Bullet train: Protests against Centre’s pet project in Gujarat and Maharashtra
Assuring Rs 1 lakh crore funds for the bullet trains, Japanese Prime Minister Shinzo Abe laid the foundation for the project along with Modi on Thursday. Along with the money, the Japanese PM has also promised huge Japanese investments in the Delhi-Mumbai Industrial Corridor (DMIC). While the inauguration ceremony occurred in Ahmedabad, farmers and tribes from different regions of Gujarat met district and Taluk officials to submit letters of protest.
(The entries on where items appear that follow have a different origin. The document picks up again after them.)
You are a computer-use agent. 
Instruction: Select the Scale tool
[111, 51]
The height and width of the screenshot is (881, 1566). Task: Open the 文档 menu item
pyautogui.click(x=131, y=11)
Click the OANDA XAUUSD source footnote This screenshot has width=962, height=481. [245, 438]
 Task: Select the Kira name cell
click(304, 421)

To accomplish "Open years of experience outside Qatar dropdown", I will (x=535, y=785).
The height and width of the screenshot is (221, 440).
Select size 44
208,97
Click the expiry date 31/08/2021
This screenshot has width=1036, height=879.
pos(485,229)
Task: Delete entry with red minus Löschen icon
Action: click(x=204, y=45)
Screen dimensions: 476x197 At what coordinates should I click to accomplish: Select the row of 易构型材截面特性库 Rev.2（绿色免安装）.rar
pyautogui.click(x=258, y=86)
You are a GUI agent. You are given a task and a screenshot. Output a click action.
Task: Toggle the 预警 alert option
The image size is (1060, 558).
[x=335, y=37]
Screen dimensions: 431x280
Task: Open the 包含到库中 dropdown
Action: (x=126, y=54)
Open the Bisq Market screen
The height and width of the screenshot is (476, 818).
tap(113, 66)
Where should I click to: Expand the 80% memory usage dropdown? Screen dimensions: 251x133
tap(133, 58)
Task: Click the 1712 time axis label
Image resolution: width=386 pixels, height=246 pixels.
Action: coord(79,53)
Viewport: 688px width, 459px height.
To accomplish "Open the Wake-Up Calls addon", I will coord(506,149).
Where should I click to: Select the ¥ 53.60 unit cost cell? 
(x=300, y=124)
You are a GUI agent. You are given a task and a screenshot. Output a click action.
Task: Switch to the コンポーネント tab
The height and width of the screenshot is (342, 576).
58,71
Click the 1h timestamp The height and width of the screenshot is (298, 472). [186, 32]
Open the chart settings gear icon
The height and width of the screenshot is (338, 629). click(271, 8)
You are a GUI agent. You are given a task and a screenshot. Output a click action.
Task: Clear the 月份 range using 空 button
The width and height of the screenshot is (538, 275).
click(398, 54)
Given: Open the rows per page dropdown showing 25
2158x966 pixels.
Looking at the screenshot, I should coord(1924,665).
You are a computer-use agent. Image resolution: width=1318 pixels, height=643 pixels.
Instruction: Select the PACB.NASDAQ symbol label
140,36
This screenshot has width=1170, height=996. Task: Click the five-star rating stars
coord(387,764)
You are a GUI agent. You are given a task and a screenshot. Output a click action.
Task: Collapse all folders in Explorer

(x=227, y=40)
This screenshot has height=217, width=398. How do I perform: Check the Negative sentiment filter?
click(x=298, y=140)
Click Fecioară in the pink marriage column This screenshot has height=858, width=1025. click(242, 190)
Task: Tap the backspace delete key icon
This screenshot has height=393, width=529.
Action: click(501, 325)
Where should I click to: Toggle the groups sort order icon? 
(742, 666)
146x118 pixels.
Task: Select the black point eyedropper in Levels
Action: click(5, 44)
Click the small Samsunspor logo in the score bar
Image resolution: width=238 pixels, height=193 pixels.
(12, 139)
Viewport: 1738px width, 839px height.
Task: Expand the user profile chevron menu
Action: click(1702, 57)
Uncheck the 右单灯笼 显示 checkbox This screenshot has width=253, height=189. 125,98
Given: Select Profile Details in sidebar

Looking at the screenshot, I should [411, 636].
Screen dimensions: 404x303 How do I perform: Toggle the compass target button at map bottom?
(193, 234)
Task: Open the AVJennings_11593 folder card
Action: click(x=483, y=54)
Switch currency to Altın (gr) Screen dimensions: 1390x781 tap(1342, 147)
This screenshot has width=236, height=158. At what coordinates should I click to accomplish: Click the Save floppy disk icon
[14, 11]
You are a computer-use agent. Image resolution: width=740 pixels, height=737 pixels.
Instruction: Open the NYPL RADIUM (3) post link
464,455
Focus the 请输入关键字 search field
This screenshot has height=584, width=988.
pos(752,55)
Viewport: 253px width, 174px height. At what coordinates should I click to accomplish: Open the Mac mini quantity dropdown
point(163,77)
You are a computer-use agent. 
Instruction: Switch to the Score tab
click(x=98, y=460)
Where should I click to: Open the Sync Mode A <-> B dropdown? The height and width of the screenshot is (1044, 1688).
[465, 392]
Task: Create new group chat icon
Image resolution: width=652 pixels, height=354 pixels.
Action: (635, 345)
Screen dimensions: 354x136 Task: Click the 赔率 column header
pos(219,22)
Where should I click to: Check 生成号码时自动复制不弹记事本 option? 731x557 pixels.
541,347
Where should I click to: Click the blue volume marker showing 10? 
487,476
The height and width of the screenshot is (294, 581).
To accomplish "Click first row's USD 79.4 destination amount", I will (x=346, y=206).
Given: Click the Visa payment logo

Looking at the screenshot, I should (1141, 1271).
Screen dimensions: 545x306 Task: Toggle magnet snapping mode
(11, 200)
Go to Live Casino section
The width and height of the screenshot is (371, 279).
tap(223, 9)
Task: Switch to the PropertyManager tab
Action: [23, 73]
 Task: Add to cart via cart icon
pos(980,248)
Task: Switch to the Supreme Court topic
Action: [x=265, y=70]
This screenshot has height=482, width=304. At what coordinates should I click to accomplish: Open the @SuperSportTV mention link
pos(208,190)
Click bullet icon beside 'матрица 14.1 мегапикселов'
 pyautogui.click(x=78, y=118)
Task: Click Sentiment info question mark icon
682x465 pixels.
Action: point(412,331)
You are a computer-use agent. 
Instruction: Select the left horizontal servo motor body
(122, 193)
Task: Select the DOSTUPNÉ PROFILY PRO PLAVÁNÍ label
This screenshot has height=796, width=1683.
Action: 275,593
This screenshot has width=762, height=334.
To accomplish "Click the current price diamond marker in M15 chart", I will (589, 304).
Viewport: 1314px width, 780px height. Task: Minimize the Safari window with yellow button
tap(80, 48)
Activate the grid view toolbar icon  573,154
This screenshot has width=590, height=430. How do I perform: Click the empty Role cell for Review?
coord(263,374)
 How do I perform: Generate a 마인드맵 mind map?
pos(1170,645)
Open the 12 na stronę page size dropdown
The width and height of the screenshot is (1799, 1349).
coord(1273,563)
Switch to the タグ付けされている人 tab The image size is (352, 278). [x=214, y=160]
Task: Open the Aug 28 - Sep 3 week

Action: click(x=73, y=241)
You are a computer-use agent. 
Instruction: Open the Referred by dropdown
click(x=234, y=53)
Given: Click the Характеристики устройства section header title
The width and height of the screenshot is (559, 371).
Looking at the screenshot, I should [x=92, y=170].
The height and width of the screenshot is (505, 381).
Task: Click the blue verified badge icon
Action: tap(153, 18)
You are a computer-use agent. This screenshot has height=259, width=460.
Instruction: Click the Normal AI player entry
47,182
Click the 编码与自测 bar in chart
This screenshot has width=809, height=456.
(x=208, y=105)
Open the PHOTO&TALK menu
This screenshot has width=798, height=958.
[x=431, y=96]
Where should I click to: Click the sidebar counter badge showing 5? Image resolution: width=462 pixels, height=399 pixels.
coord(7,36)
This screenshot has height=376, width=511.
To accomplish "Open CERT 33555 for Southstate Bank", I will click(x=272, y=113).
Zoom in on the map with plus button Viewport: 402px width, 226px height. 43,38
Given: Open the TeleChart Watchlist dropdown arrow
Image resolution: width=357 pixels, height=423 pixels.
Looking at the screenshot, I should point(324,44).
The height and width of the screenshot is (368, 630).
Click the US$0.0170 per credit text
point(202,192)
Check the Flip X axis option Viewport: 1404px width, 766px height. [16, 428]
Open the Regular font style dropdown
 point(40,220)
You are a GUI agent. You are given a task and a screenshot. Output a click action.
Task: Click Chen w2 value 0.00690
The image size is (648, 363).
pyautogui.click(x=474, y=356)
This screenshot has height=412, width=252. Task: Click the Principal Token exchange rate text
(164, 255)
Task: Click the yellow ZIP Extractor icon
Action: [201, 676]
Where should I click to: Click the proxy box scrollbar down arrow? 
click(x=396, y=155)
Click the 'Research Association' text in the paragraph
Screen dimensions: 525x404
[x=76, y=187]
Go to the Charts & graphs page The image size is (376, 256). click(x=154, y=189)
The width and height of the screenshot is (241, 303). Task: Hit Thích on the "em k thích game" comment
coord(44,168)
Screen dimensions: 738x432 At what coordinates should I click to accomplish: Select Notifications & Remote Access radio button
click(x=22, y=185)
The pet project of the BJP government would take away the dreams of farmers and villagers in the project area. The projects which are passing through the tribal belts of Maharashtra and Gujarat include the freight corridor, Mumbai-Ahmedabad bullet train and the Mumbai-Vadodara expressway. Thane, Dahanu, Palghar, Navsari, Valsad and the union territory of Dadra-Nagar Haveli etc are the tribal belts.
In Gujarat, more than 250 farmers’ representatives staged a one-day fast in Bavaliyari village of Ahmedabad district. The region comes under Dholera Special Investment Region (SIR). As the part of SIR, Modi has advocated a Japanese township around the industries and offices too.
The protests in various parts of the state were led by Khudut Samaj Gujarat (KSG). KSG president Jayesh Patel wrote a letter to Abe voicing he would like to "take this opportunity to vent farmers' anger and utmost opposition to the relentless onslaught of ‘developmental projects’ that you and your government are subjecting us and our livelihoods to".
"These are wreaking a deadly impact on the people – rural/urban, farming/non-farm – in short, it is relentless and all-encompassing in its destructive sweep which is why people here are resisting these projects," Patel said.
Saying that both the Centre and Gujarat government are implementing the projects at the cost of livelihood, civil rights and human rights of people, Patel added "The state does its best to suppress our democratic rights; we are not allowed to take out protest marches, organize demonstrations or allowed to submit our memoranda to the authorities".
Earlier also, people have been put under ‘preventive custody’ whenever foreign dignitaries visit the state. Government is simply trying to put the people who are expressing the dissent behind the bars.
Simultaneously, in Maharashtra, tribals demonstrated at Dahanu, Palghar and Talasari tehsils against DMIC, bullet train and the expressway.
Maharashtra’s Adivasi Ekta Parishad activist Vinod Dumada has mentioned the results of such projects. “The local tribal population will lose their land, livelihood to roads and industries. This area might progress with big buildings, malls and factories, but the original resident tribals will be driven out," he pointed out.
Earlier, farmers and tribals affiliated to 24 organisations in Maharashtra and Gujarat submitted a joint memorandum to the prime minister’s office. Explaining how the violations of Panchayats Extension to Scheduled Areas (PESA) have taken place, the memorandum read “the consultative provisions of the PESA Act have been reduced to a farce. Survey work, which is part of the project, is being undertaken clandestinely without even informing the gram sabhas.”
“While all these projects are being proposed, the cumulative effect of multiple projects in close proximity to one another will result in the physical, social and cultural upheaval of communities that live in relative symbiosis with nature. To understand the extent of destruction and upheaval it is necessary to view the multiple proposed projects not as individual separate projects, but as a composite whole,” further read the memorandum.